WASHINGTON — The Trump administration isn’t doing enough to combat the threat that Russian interference poses to Western democracies, to NATO and especially to the United States, former Vice President Joe Biden said Tuesday. 

“I don’t know of any system-wide analysis going on in this administration,” Biden told an audience at the Council on Foreign Relations. “So, what the hell are we doing? It’s like, ‘Well yeah, they’re doing something out there, but let’s keep moving.’ I really don’t get it.” 

Biden, pointing to Russia’s extreme corruption and economic decline, also said the conflict should be framed not as Russia versus the United States, but Russian elites versus the Russian people. 

“There is no country in the world that is comfortable with wholesale corruption,” Biden said. “There’s a lot of things we can do, and should be doing, to make it clear that Russia has violated these norms and still be willing – on strategic matters – to talk to them and cooperate with them.” 

The former vice president co-authored an article on Foreign Affairs magazine with Michael Carpenter, former deputy assistant secretary of defense, that argued Russian interference has three main goals. 

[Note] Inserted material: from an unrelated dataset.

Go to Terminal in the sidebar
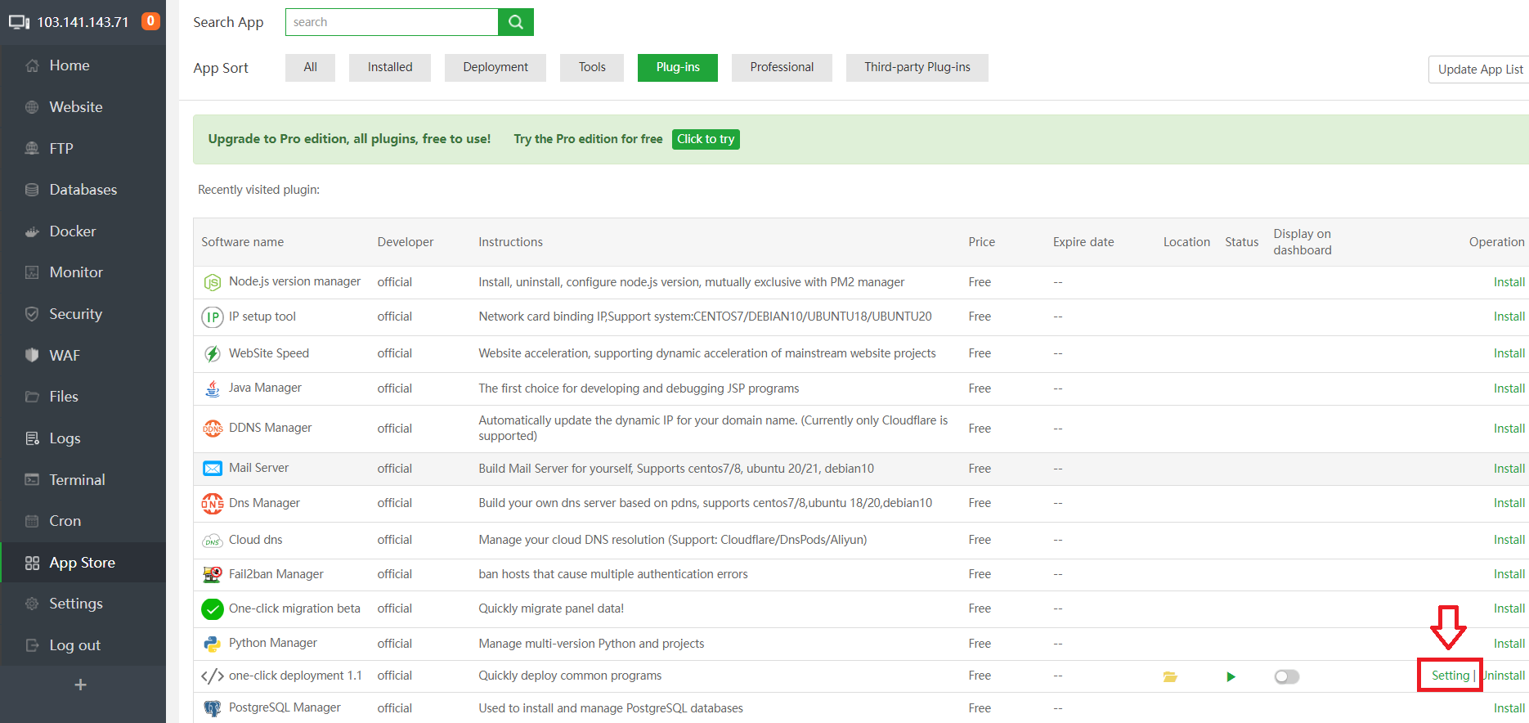The image size is (1529, 723). point(77,480)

“One is to weaken Western democracies internally,” Carpenter said. “Another is to divide the countries of NATO and the EU internally – to deal individually with those nations as opposed to with a united front – and the third is to undermine the rules-based international order, which from Moscow’s perspective is slanted in favor of the United States.” 

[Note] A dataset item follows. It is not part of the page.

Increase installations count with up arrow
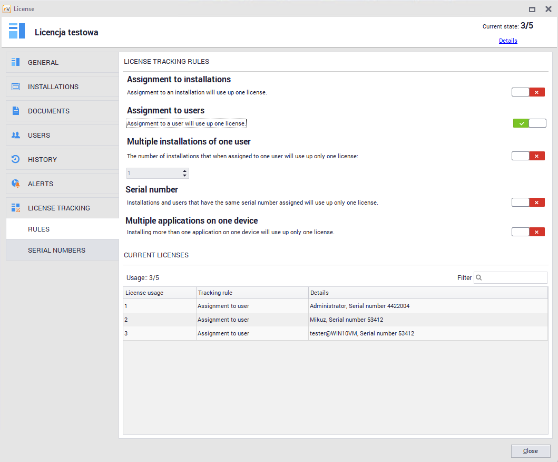This screenshot has height=462, width=558. pos(184,171)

Biden said the Obama administration “made the right decision” by not publicly accusing Russia of interfering in the 2016 election before Election Day because it would have seemed too political. 

“It was tricky as hell,” Biden said. “Would things have gotten better, or would it further have looked like we were attempting to de-legitimize the electoral process because of our opponent? That was the constant battle. Had we known what we knew three weeks [after the election] later, we may have done something more.” 

After leaving office in 2017, Biden has headed the University of Pennsylvania’s Penn Biden Center for Diplomacy and Global Engagement. He’s refused to rule out a 2020 presidential bid, and in a January 2018 CNN/SSRS poll of potential Democratic matchups Biden had a 17-point lead over Trump. If elected, he’d be 78 on Inauguration Day – the oldest president in U.S. history, surpassing the previous record set by Trump.